Tuesday’s mock disaster was a tornado with mass casualties.  The participants were given up to the minute scenarios that guided their actions and decision-making.  In the exercise, the hospital was without power, phone lines and cell phones.  Hospital personnel quickly switched to battery operated radios to communicate with one another.   Ambulances were not able to reach the hospital for up to an hour in the simulated disaster.  

    Participants handled all of the necessary paper work for triaging patients as in a true catastrophe and by hand, without the use of computers.  They also followed through with emergency plans such as moving patients to safer areas of the hospital and away from windows.  The patients were “invisible,” but the process for triage was taken seriously and with intent.  Updates on power, incoming victims and when generated power would be available were given continuously.  

    Dr. Randy Herring participated as the on-call doctor.  He assisted with assessing victims.  Several of the victims required transport to Amarillo, and their life sustaining support was manually provided due to the staged power outage.  CMH Trauma Coordinator Kelly Galloway acted in her general capacity, as well as kept a level of calm in the ordered chaos.

    Coon Memorial Home also took part in the drill and staff saw to the needs of residents as they would in an actual emergency.   During an actual emergency, each person on duty or on the scene has a designated area of responsibility and an incident command is set up to coordinate the efforts of those assisting with the injured to those handling a temporary morgue.  

    The drill is an opportunity to discover areas of shortcomings or potential problems, as well as areas that run efficiently and are strengths.  Without warning, the hospital must determine the status of its available blood supply, vaccines, working generators, refrigeration, lab facilities, the whereabouts of all EMS and first responders and incoming personnel.  At the same time victims are flowing into the ER and quickly surpass capacity.   

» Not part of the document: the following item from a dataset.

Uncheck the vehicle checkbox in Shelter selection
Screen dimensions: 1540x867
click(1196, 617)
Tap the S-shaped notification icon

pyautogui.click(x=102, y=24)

    DeNisa Brown, a paramedic with EMS, explained how triage works out at a mass casualty scene and stated, “We are trained to quickly assess a victim’s medical condition.  We only have moments with each victim, and we do not stop to provide medical services.  Each victim receives a triage tag that identifies them as ‘Minor,’ ‘Delayed,’ ‘Immediate,’ or ‘Morgue.’  Everyone is triaged before we go back to render aid or transport.  As more EMS arrive on scene, victims begin receiving treatment.  It is a very difficult thing to learn because our instinct is to provide emergency medical treatment and not just an assessment, but that is what you must do in a situation of multiple victims.”

    During the last full week of school, DeNisa Brown and Kelly Galloway provided the Hug-A-Tree and Survive program to students at Dalhart Elementary School.  The video for that program was provided by RAC as a part of their education services.